While Queen (12.9 PPG), to his credit, has been a stud, the negatives have outweighed the positives. The season is effectively over, and the Pels could be handing Atlanta a top-three pick in one of the deepest draft classes in years. And if that weren’t bad enough, Zion Williamson (22.1 PPG) is injured yet again and likely has little to no trade value at this point.
Things are ugly in the Big Easy.
The Bucks (10–15) entered the season believing they had the proverbial “puncher’s chance” in the East because they still had the best player in the conference. And while that part is true — Giannis Antetokounmpo is averaging 28.9 PPG, 10.1 RPG and 6.1 APG on 63.9 percent shooting — the Bucks look like a play-in team at best even with him on the court. Without him, they’ve been horrendous (1–7). And now they’re about to be without Giannis for most of the next month as he recovers from a strained calf.
We all know what talk inevitably follows situations like this: speculation about whether Giannis might eventually ask out.
If that day comes, the Bucks will face the monumental task of rebuilding after the loss of a franchise icon — and they’ll have to do so without control of their own first-round pick until 2031. Milwaukee fans might want to go into hibernation until then.
There must be a palpable sense of panic and embarrassment running through this organization as it simultaneously deals with a cascade of anxieties:
A misguided all-in bet on the oldest roster in the league, yielding a slow, uninspiring on-court product and a 6–18 record in a loaded Western Conference.

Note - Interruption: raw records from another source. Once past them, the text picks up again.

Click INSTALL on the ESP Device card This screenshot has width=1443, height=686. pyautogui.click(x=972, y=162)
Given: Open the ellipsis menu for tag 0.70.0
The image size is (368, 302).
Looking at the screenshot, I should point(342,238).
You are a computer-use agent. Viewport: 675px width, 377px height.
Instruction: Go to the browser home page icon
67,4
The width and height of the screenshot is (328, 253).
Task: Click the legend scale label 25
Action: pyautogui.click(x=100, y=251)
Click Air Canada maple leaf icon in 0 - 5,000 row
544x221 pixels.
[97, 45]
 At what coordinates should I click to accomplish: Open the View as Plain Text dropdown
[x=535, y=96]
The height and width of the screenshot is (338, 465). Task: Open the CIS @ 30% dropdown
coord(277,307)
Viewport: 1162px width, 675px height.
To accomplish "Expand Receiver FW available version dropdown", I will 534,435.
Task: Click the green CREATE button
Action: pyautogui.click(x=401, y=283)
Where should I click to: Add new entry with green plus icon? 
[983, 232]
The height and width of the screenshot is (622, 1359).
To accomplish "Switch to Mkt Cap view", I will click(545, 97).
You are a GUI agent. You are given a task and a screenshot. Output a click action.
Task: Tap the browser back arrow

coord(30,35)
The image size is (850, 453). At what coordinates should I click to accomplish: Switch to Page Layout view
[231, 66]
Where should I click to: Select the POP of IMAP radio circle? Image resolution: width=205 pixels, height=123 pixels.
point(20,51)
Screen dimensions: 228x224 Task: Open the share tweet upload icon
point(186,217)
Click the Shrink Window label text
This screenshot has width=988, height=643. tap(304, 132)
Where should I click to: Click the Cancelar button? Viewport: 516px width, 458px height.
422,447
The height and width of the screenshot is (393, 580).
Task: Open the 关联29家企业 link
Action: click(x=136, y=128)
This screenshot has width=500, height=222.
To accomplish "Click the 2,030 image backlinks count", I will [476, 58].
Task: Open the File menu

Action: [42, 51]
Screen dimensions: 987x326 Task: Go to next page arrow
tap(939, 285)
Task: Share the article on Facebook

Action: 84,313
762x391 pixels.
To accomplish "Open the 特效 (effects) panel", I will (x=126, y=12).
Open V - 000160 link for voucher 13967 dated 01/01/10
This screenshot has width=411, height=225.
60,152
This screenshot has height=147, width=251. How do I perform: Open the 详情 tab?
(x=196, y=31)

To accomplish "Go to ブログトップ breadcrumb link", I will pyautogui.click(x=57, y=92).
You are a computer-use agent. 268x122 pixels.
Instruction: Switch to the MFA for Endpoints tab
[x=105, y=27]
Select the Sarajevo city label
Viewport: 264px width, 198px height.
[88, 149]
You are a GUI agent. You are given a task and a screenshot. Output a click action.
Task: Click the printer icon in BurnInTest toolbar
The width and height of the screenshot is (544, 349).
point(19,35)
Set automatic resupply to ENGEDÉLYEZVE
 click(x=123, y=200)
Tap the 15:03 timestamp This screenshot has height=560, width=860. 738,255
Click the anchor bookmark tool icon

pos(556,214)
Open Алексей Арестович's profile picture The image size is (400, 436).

Bleak draft control, with the Oklahoma City Thunder owning the Clippers’ unprotected 2026 first-round pick as well as swap rights on their 2027 pick.
This could be the gloomiest outlook a modern-day NBA franchise has ever had. No present, no future, a damning investigation into its alleged cheating, barely any trade assets, terrible PR, and it might hand the Thunder (23-1) two superstars in the next two drafts.